What is LangChain? Build Your First Agent in 15 Lines
LangChain is the most-used framework for building LLM apps — agents, RAG, multi-step workflows. This tutorial shows you what it actually is, the three primitives that matter, and your first working agent with one tool in under fifteen lines of Python — runnable today on Google's free Gemini tier, no credit card. Plus the same agent rewritten without LangChain for comparison, so you can see exactly what the framework is doing for you.
LangChain is the most-installed Python package in the LLM ecosystem and the most-argued-about framework in the AI builder community. If you've spent any time reading about agents, RAG pipelines, or multi-step LLM workflows, you've seen its name. You've also probably seen people complain about it.
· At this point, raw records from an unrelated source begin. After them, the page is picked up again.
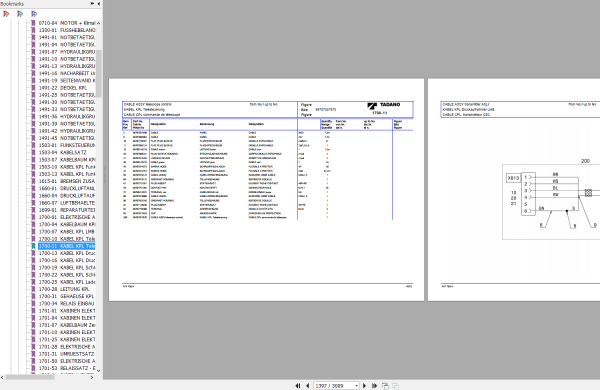Open bookmark 1701-31 UMRUESTSATZ

66,354
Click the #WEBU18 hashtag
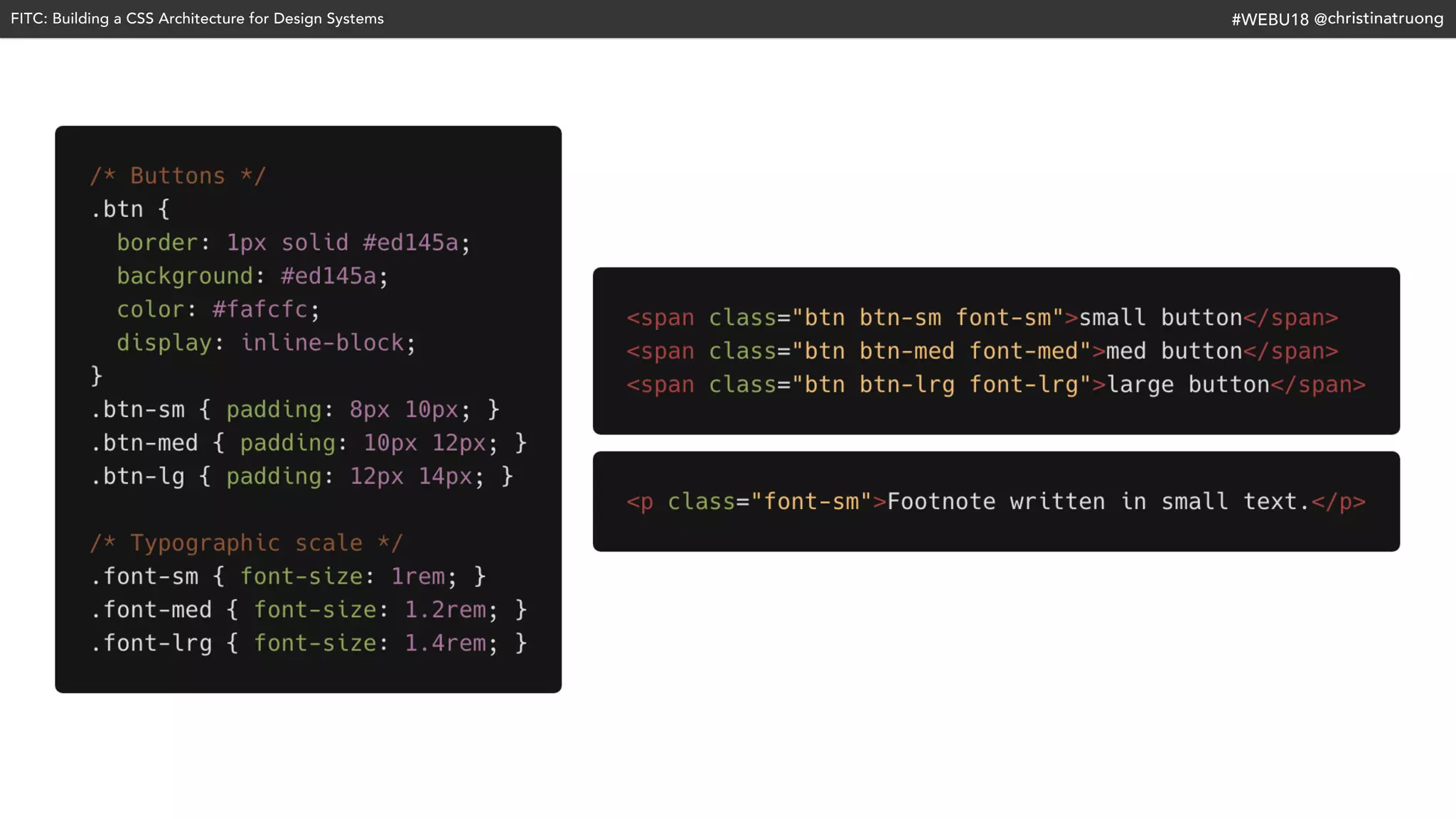Viewport: 1456px width, 819px height. (1269, 19)
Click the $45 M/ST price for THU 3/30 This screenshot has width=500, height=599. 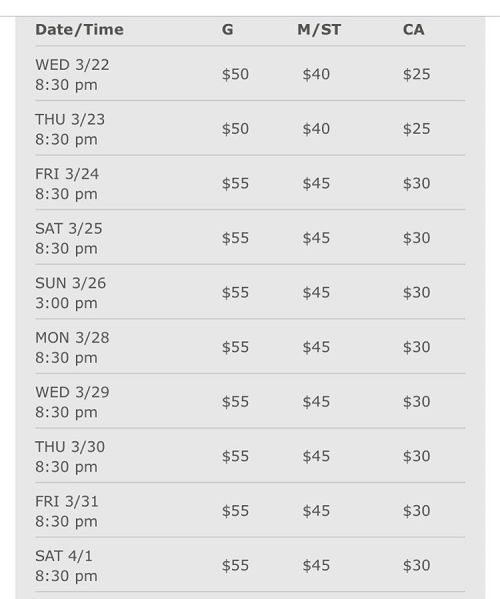(x=316, y=457)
Before you can have an opinion, you need to know what it actually does.
This post is the short version: what LangChain is, the three primitives that account for most of what you'll ever use, and a working agent that uses a tool — in fifteen lines of Python you can run on your laptop in the next ten minutes.
What is LangChain, in plain English
LangChain is an orchestration framework for applications built on top of large language models. Orchestration is the operative word. The LLM SDKs from Anthropic, OpenAI, and Google give you a client.messages.create(...) call — one shot in, one response out. LangChain wraps that primitive in a set of reusable building blocks: models, tools, agents, retrievers, memory, prompts. You assemble those blocks into pipelines and the framework handles the plumbing in between.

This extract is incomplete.